We recommend that you use any of the utilities available on the Internet to test that the Python regular expressions you added match the logs.
After creating a new rule, you will also need to define a new event type ID to assign to events matching the new rule.
However, if you have many new event types to add, you should use the plugin .sql file instead, because it is much faster. The web UI is better when you have only one or two event types to add.
Note: If you do not perform this task, these events will not appear in the Security Events view in the USM Appliance web UI.
To add new event types
This procedure adds a custom event type to an existing or newly developed plugin, using the USM Appliance web UI.

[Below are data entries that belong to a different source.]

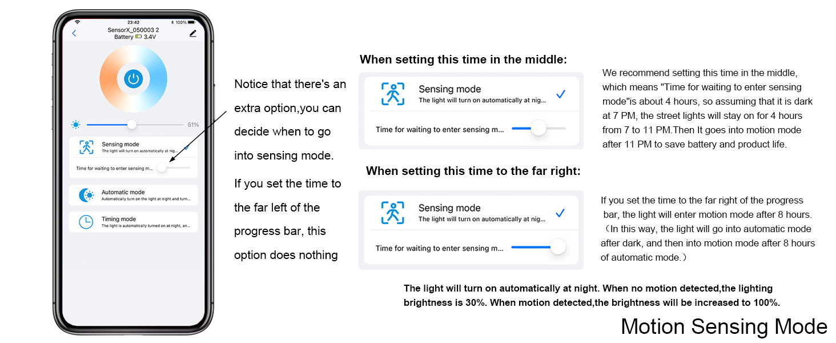Click the person icon in upper example card
Viewport: 836px width, 343px height.
click(x=393, y=94)
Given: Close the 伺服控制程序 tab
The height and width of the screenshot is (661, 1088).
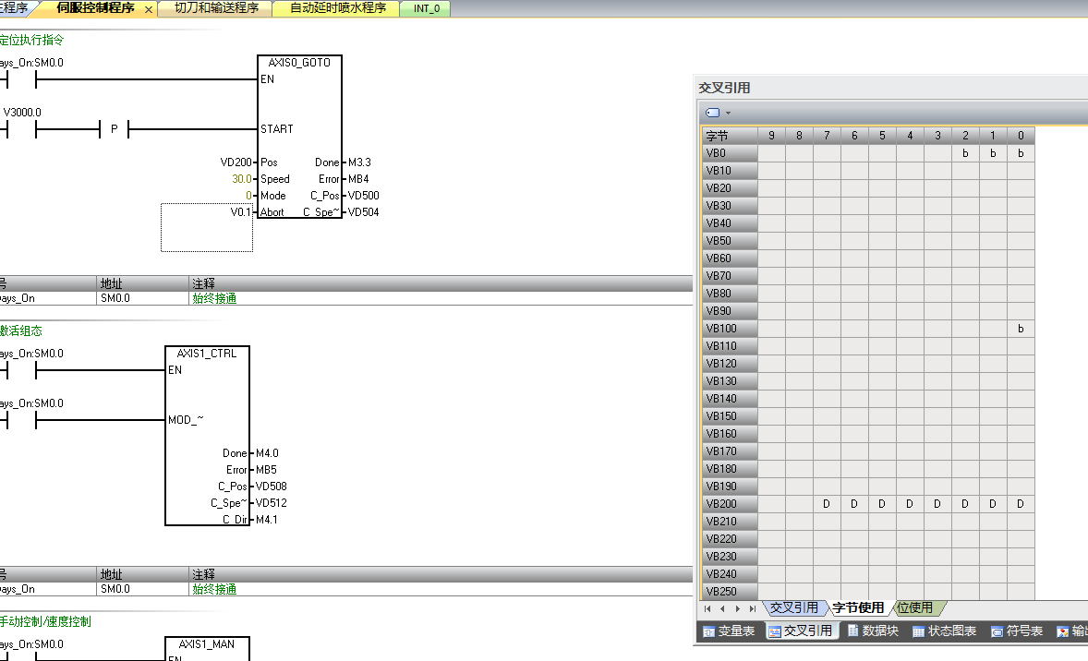Looking at the screenshot, I should [149, 9].
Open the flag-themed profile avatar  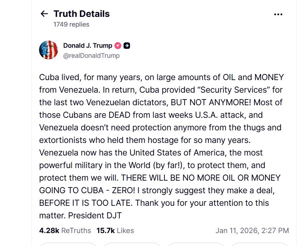[48, 50]
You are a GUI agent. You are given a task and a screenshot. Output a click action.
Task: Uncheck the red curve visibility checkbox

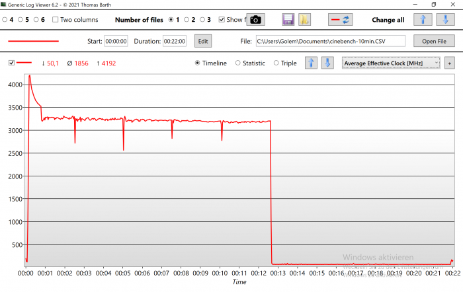(11, 63)
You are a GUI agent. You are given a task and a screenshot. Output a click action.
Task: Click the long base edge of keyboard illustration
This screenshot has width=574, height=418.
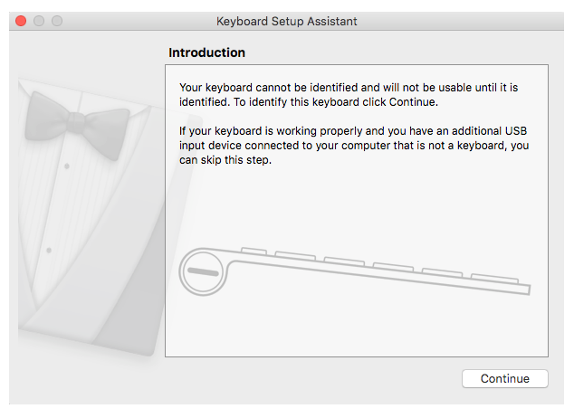[x=380, y=280]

- Go to Configuration > Threat Intelligence > Data Source.
- Double-click a data source to open it.
-
Click Insert New Event Type.
The Add New Event Type dialog box appears.
- Fill in the fields, make value selections from the lists, and then click Update.

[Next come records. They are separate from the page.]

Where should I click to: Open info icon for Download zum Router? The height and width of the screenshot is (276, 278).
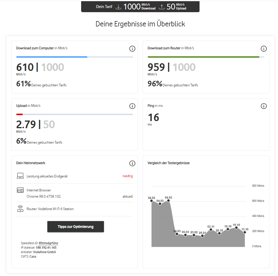coord(264,49)
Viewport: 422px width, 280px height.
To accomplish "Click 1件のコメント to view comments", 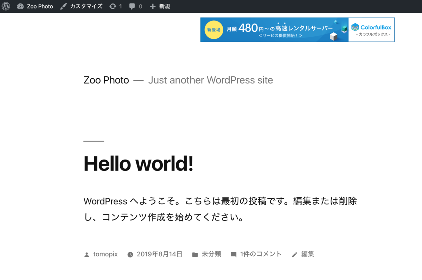I will [x=260, y=254].
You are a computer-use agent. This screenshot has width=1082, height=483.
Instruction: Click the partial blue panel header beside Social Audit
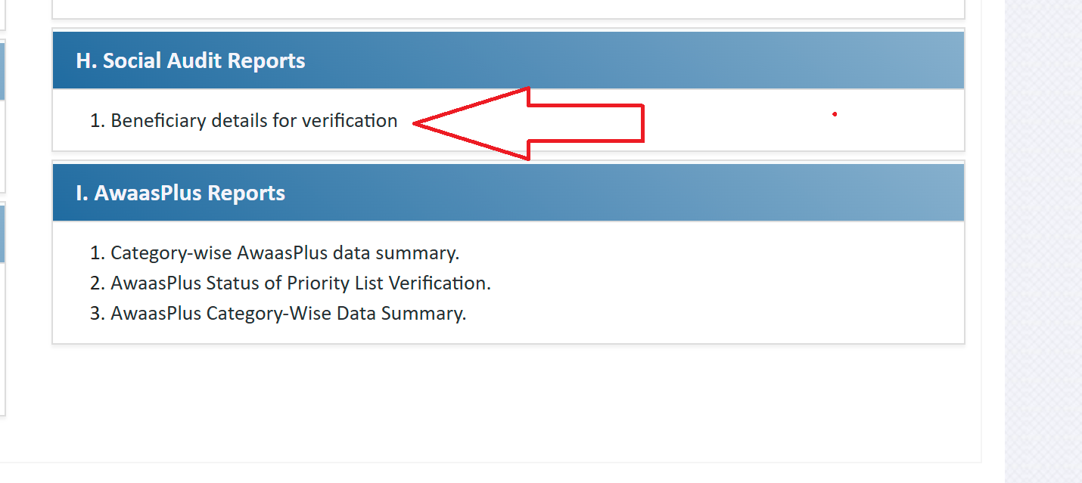[x=2, y=72]

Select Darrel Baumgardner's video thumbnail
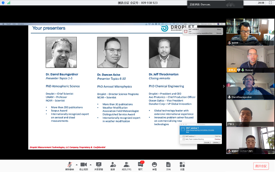pyautogui.click(x=250, y=86)
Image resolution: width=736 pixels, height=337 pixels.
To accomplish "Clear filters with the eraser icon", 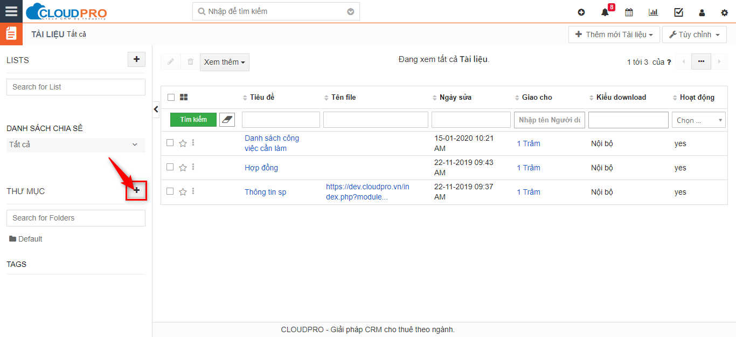I will (x=227, y=120).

Field/List | Description |
---|---|
Name* |
Event description. The text you introduce here refers to the event name, which appears in the Event Name column on the Security Events (SIEM) page. |
Event type ID* |
Refers to the plugin_sid. Note that you may not use a plugin_sid already in use. If you use the same ID twice, USM Appliance returns an error. |
Category | Event type categories depend on the event type ID. |
Subcategory | Select a subcategory for the new event type. For example, an event type ID might have subcategories such as Attack, Brute Force, or Policy. |
Reliability* | Values range from 0 to 10, with 10 being the greatest reliability. |
Priority* | Values range from 0 to 5, with 5 being the highest priority. |
Values with an asterisk (*) are required.